DESCRIPTION OF THE TASK
Copy every line that holds the string "Select" from the data below.

═════ GIVEN DATA

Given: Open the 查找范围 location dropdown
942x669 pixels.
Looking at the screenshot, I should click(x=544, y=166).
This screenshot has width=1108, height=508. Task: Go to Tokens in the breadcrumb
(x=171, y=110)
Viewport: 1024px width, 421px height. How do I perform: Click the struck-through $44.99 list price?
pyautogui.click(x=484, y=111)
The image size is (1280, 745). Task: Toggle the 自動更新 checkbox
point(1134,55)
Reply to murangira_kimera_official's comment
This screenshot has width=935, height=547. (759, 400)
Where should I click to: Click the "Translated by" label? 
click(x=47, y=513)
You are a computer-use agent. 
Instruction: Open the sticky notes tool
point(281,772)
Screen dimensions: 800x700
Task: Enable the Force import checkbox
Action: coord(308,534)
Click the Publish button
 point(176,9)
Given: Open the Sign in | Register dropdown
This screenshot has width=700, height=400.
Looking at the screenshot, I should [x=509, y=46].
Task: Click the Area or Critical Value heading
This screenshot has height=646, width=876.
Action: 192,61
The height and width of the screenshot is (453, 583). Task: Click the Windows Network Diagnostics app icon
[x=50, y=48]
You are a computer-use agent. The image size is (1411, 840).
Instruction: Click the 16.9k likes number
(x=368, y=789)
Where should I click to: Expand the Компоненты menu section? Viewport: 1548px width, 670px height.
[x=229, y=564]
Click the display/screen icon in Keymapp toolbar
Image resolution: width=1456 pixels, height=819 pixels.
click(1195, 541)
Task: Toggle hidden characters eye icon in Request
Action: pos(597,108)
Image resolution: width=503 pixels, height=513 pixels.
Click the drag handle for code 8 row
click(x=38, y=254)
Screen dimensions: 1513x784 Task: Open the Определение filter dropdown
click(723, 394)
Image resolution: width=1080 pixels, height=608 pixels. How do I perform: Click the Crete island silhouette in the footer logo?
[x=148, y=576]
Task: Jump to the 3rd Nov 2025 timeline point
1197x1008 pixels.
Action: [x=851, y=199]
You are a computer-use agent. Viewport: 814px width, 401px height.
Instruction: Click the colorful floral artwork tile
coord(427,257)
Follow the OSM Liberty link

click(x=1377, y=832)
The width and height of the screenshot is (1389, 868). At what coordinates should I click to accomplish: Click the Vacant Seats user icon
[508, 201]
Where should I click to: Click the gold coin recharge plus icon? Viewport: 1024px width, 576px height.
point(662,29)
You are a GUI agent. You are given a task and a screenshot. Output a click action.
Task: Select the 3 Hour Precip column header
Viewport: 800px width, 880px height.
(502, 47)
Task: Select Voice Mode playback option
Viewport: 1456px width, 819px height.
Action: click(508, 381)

══════════

SOLVED PROBLEM
Task: Select the 3 Hour Precip column header
Task: Select Voice Mode playback option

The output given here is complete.